The compartments function returns a GenomicRanges object (?GRanges
for more information) which maps 1:1 onto a bigWig.
show(comps.NK.chr22)
# we do need to change some names, though!
names(mcols(comps.mono.chr22))[1] <- "score"
names(mcols(comps.NK.chr22))[1] <- "score"
# may as well generate a differences track, too:
comps.diffs <- comps.NK.chr22
comps.diffs$score <- comps.NK.chr22$score - comps.mono.chr22$score
Now we can dump the result and compare in, say, IGV (or you could split by compartment and run various tests in R):
library(rtracklayer)
export(comps.NK.chr22, "NKcells.compartments.chr22.hg19.bw")
export(comps.mono.chr22, "Monocytes.compartments.chr22.hg19.bw")
export(comps.diffs, "NKvsMonocytes.compartmentDiffs.chr22.hg19.bw")
If it's not obvious how to use this information, I can add another section here.
(Or maybe the IDAT files for the TARGET AML NUP98-NSD1 vs.

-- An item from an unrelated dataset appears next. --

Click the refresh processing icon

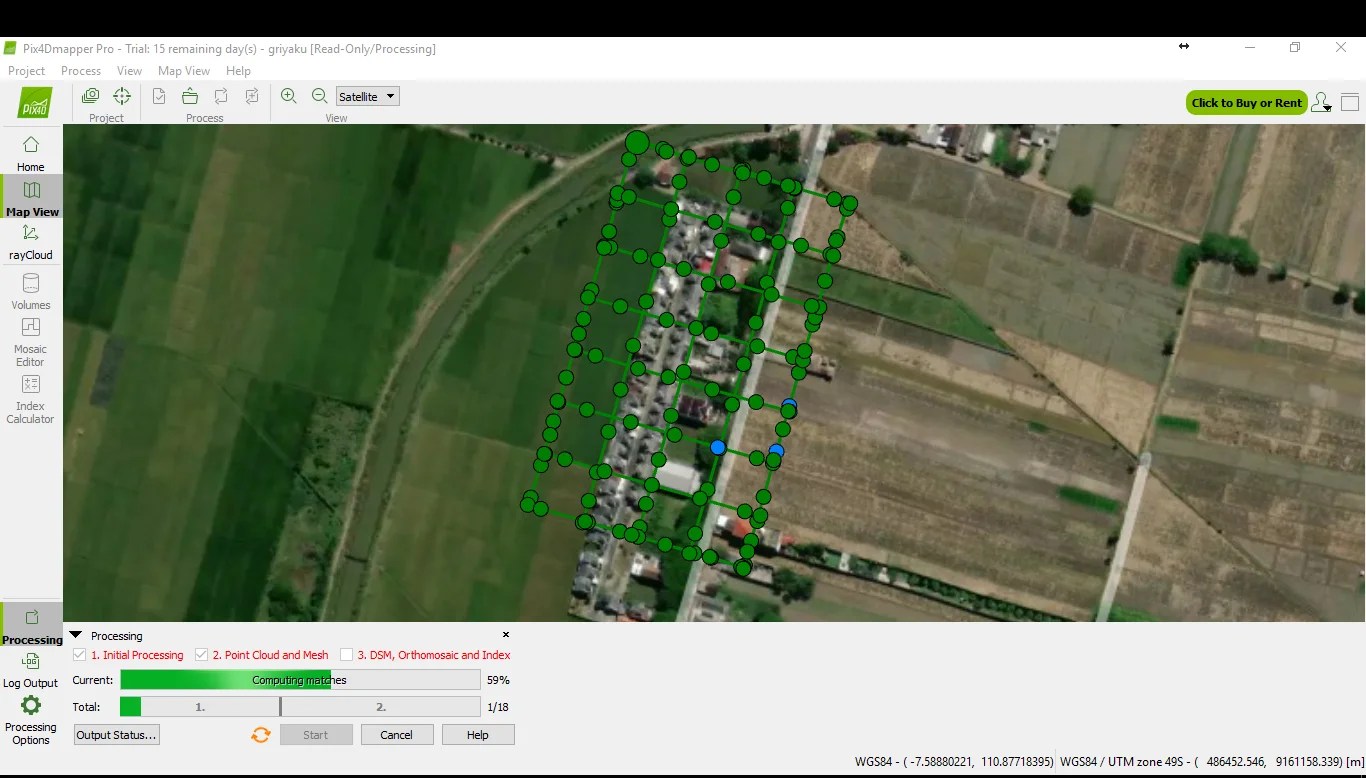pos(261,734)
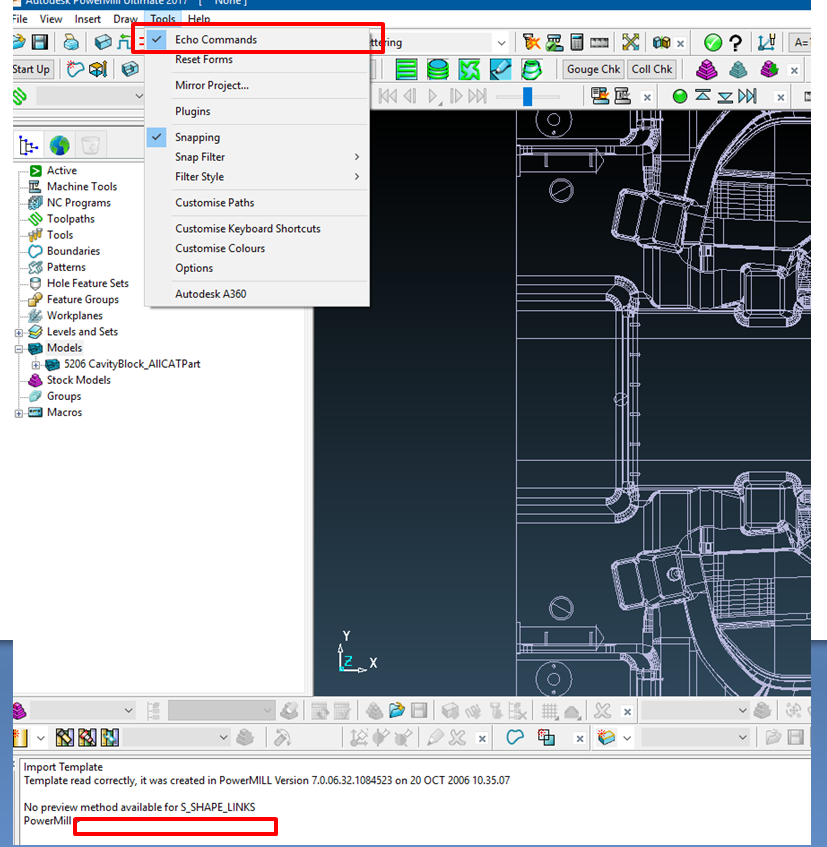Open the calculator icon in the toolbar
Image resolution: width=827 pixels, height=847 pixels.
[x=577, y=42]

NUP98-KDM5A comparison)
Example: what genes on chromosome 22 go from being in a "closed" compartment in monocytes to "open" in NK cells?
library(Homo.sapiens)
chr22 <- GRanges("chr22", IRanges(start=1, end=seqlengths(Homo.sapiens)["chr22"]))
# add friendly HUGO names
chr22genes <- subsetByOverlaps(genes(Homo.sapiens), chr22)
chr22genes$name <- mapIds(Homo.sapiens, names(chr22genes), "SYMBOL", "ENTREZID")
names(chr22genes) <- chr22genes$name
# split compartments in each cell type:
closedMono <- split(comps.mono.chr22, comps.mono.chr22$compartment)$closed
openNK <- split(comps.NK.chr22, comps.NK.chr22$compartment)$open
# find their intersection to restrict our gene list
closedToOpen <- subsetByOverlaps(openNK, closedMono)
openingGenes <- subsetByOverlaps(chr22genes, closedToOpen)
export(openingGenes, "genes.closedInMono.openInNk.chr22.hg19.bed")
With a very small amount of fiddling (mostly color-coding the compartments, red for closed and gray for open) in IGV:
A more interesting example might try to add a confidence interval and further restrict the changes of interest to those that go from being "deeply" embedded in heterochromatin (closed) compartments to being broadly open euchromatin.